Volviendo al lechero, es simplemente un colectivo
grande, muy grande. Un ómnibus “adaptado” para largas distancias. Cuando digo “adaptado”
me refiero a que el cambio es meramente nominal. Sigue siendo el mismo
automotor con la misma estructura de los ómnibus locales pero se los llama de
mediana y larga distancia simplemente por los kilómetros de más que hacen en comparación
con sus pares capitalinos. Cuando digo largas distancias pensemos en alrededor
de 1700 kilómetros de distinto tipo de caminos: asfalto, ripio, tierra, barro,
y tantos otros. La única adaptación que tienen respecto de los pares de la
ciudad es que cuentan con una especie de cuartito, caja, más bien armario
angosto a manera de baño en el que apenas uno entra. Los asientos en doble
hilera con pasillo intermedio y otra doble hilera. El espacio entre los
asientos de adelante y atrás es tan angosto que las rodillas de uno terminan inevitablemente
en la espalda de otro. En alguna que otra ocasión, hasta gente parada haciendo
todo el trayecto. Este tipo de viaje sucedía más a menudo en fechas como estas
donde todos tenían la misma misión: llegar a la casa de familia.

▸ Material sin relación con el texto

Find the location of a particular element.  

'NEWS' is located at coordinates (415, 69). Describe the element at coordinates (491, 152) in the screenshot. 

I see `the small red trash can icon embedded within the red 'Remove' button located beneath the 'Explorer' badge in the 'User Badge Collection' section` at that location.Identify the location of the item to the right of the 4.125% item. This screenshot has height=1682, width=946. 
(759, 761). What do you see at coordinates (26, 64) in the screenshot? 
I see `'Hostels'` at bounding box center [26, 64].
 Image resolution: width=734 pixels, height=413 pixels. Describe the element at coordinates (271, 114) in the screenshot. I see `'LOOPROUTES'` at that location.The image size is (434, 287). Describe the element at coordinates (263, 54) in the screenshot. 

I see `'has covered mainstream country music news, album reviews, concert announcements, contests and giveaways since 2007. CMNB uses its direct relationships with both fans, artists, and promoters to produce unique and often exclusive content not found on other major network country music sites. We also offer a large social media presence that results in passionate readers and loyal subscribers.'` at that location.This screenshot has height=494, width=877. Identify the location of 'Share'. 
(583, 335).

¿Por qué lechero? Porque como bien indica el nombre hace
lo que haría un vendedor de leche de los de antaño (y los que aún existen por allí);
visita casa por casa con la camionetita típica de pequeña caja y techo
enclenque llevando consigo botellas de vidrio todas de igual tamaño llenas del
blanco líquido elemento. La coreografía es siempre la misma, dejando las
botellas con leche recién ordeñada frente a las puertas de entrada y llevándose
las vacías del día anterior. El prodigio del ómnibus lechero hace exactamente
lo mismo. Detiene la marcha, para en cuanto pueblo, pueblito y poblacho, aldea,
casa o casucha, poste de luz con señal, tranquera y cuanta parada exista o sea reclamada
por algún viajero y descarga bultos y pasajeros ya algo tiesos de estar tanto
tiempo apretados entre el asiento de adelante, el de atrás y el del costado—si
es que tuvieron suerte de sentarse. Para esto no es extraño que algún otro de
los pasajeros se baje de la nave a estirar las piernas, los brazos, el cuerpo
todo y sea seguido por varios más. Para cuando el conductor se da cuenta ya son
al menos una decena los que están caminando alegremente al costado del camino,
fumando, charlando, o de cara al sol. Seguidamente comienza a llamarlos dando
aviso de la partida inmediata; nadie le presta atención. La voz empieza a subir
en directa relación a ser ignorado. Cuando ya está a los gritos y alguno que
otro se digna a volver a los asientos que antes ocupara, va tras el resto y los
espanta a manera de llevar gallinas al gallinero, moviendo y aleteando los
brazos como empujándolos dentro del vehículo. No termina de subir el último que
las llaves están en el encendido, pasa de neutral a primera y continua la
marcha lenta pero irremediablemente constante hacia cada destino.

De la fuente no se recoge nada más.